Ce que je viens d'écrire est évidemment très malhonnête, parce que c'est une stimulation vigoureuse. En réalité, il faudra quand même beaucoup de travail, pour faire "bon", car c'est bien cela l'enjeu de la cuisine. Et il est vrai que Ferran a beaucoup travaillé, pour produire des choses merveilleuses.
Cela étant, pas de raison qu'un autre cuisinier intelligent, travailleur et artiste ne puisse faire son Oeuvre, également.

Pour les réponses aux questions, donc, je me hâte de les donner, et les voici :

La question est merveilleuse, merci.
Est-on capable d'obtenir suffisamment de ces composés pour créer une cuisine intéressante? La réponse est que ces composés sont connus depuis longtemps, et utilisés par les industriels depuis longtemps aussi. Par les sociétés qui font des "compositions et extraits odoriférants", d'une part, mais aussi par bien d'autres sociétés.

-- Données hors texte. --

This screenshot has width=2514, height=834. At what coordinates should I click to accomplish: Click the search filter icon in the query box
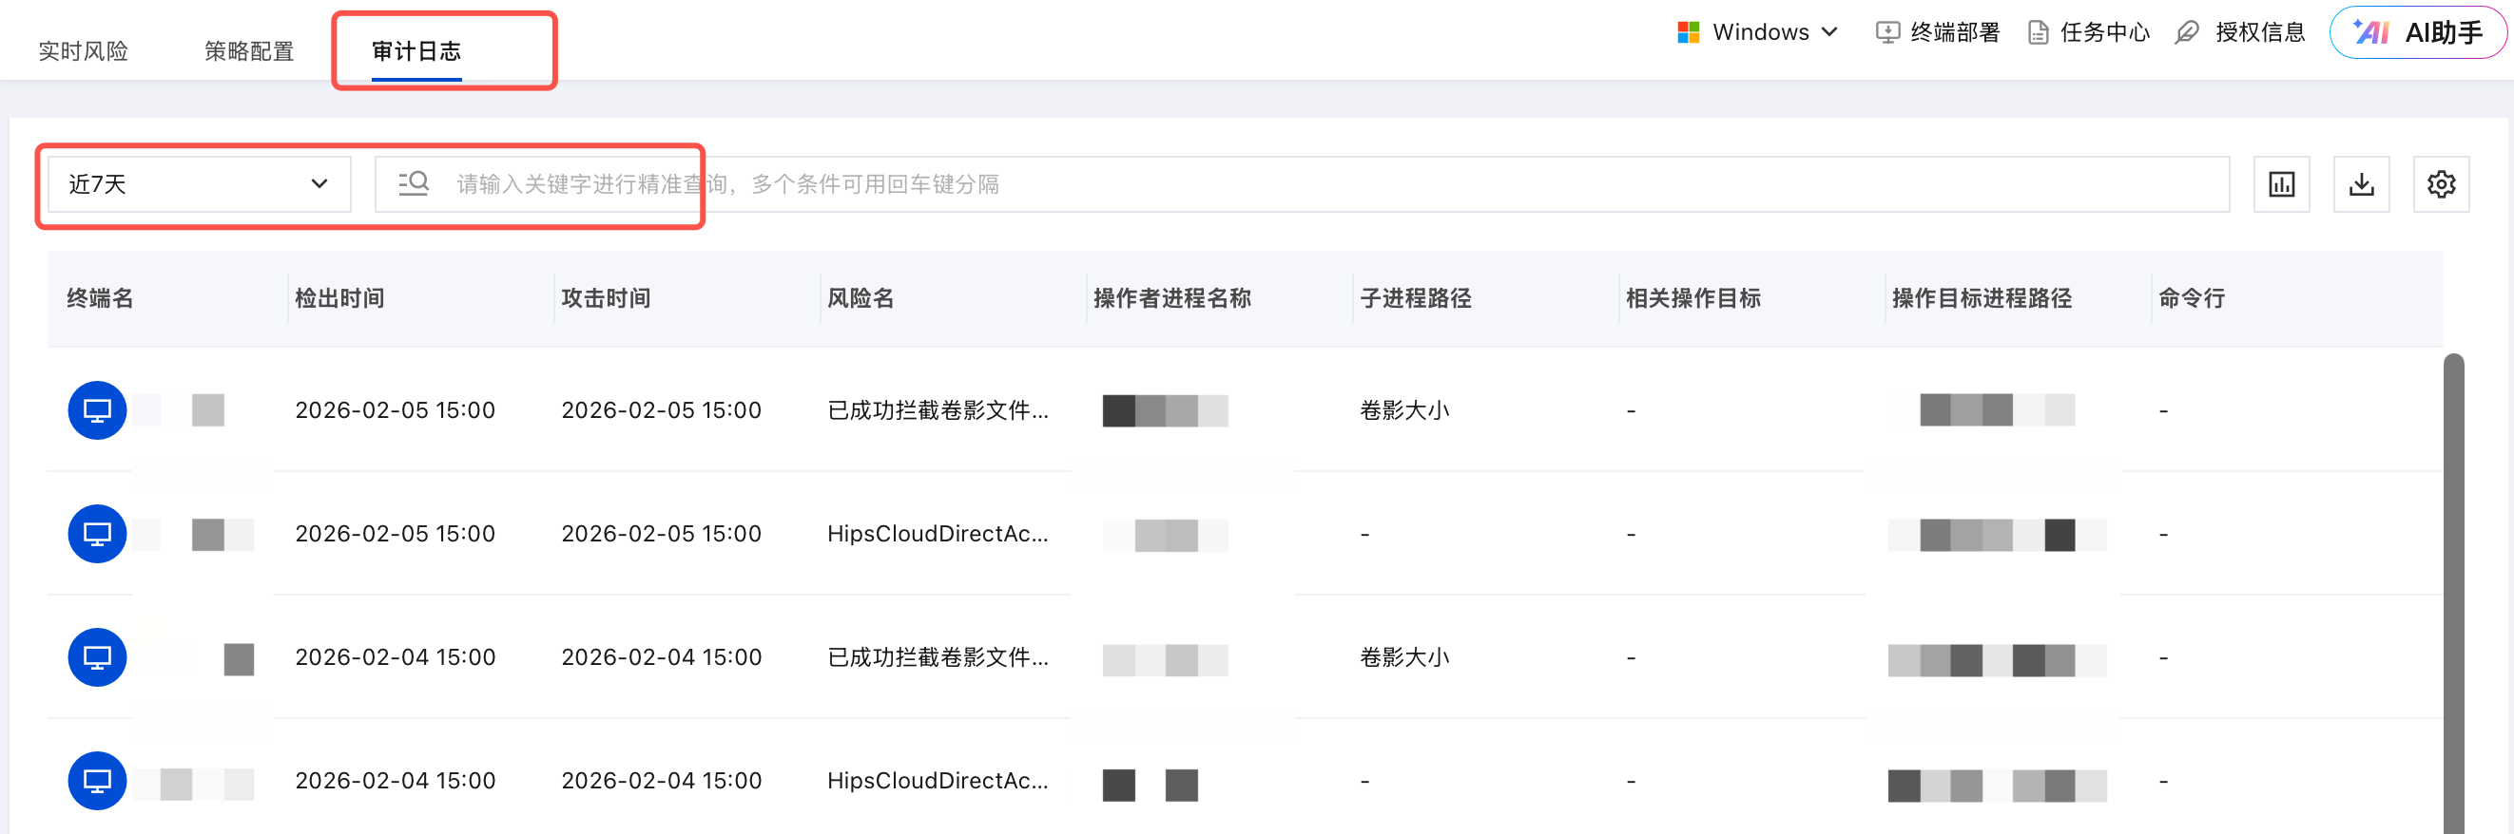(414, 183)
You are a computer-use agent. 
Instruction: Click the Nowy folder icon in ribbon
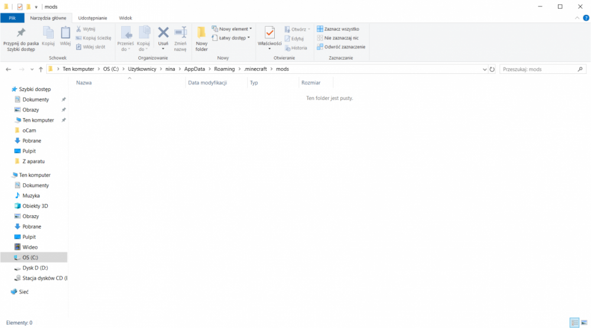202,33
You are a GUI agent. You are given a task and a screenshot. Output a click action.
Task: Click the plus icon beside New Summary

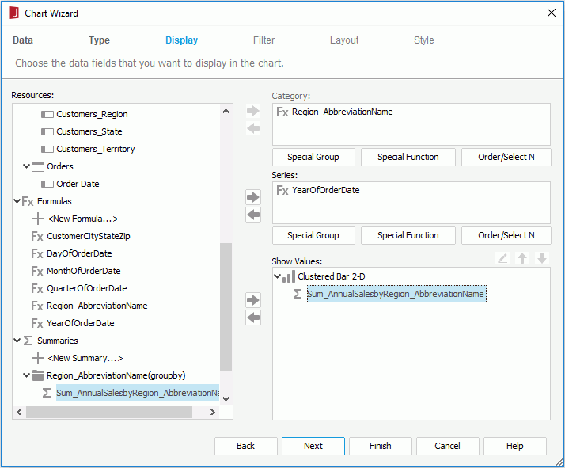pyautogui.click(x=37, y=358)
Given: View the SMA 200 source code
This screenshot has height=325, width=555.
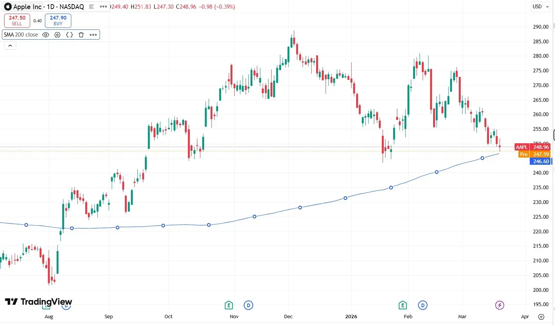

Les "orgues" de nos aromaticiens comptent des milliers de références, et les combinaisons de ces composés sont bien au delà des créations naturelles. Donc problème résolu, de ce point de vue.
A l'avenir? Pas de changement prévu.

La vanille meilleure que la "vanille de synthèse"? La question est encore très intéressante. D'une part, chaque gousse de vanille est particulière, parce qu'elle a une composition particulière, due à la diversité des conditions de croissance végétale, de climat, de procédé de fabrication (la gousse que nous utilisons est le résultat d'un travail, de sorte qu'elle n'est pas naturelle, même si elle semble d'origine naturelle ; d'ailleurs, vous voyez que j'écris "elle semble d'origine naturelle", car la vanille a été sélectionnée par l'homme, et la liane d'aujourd'hui n'est pas plus la liane sauvage d'hier que la carotte d'aujourd'hui n'est la carotte sauvage, maigre racine bien peu appétissante)...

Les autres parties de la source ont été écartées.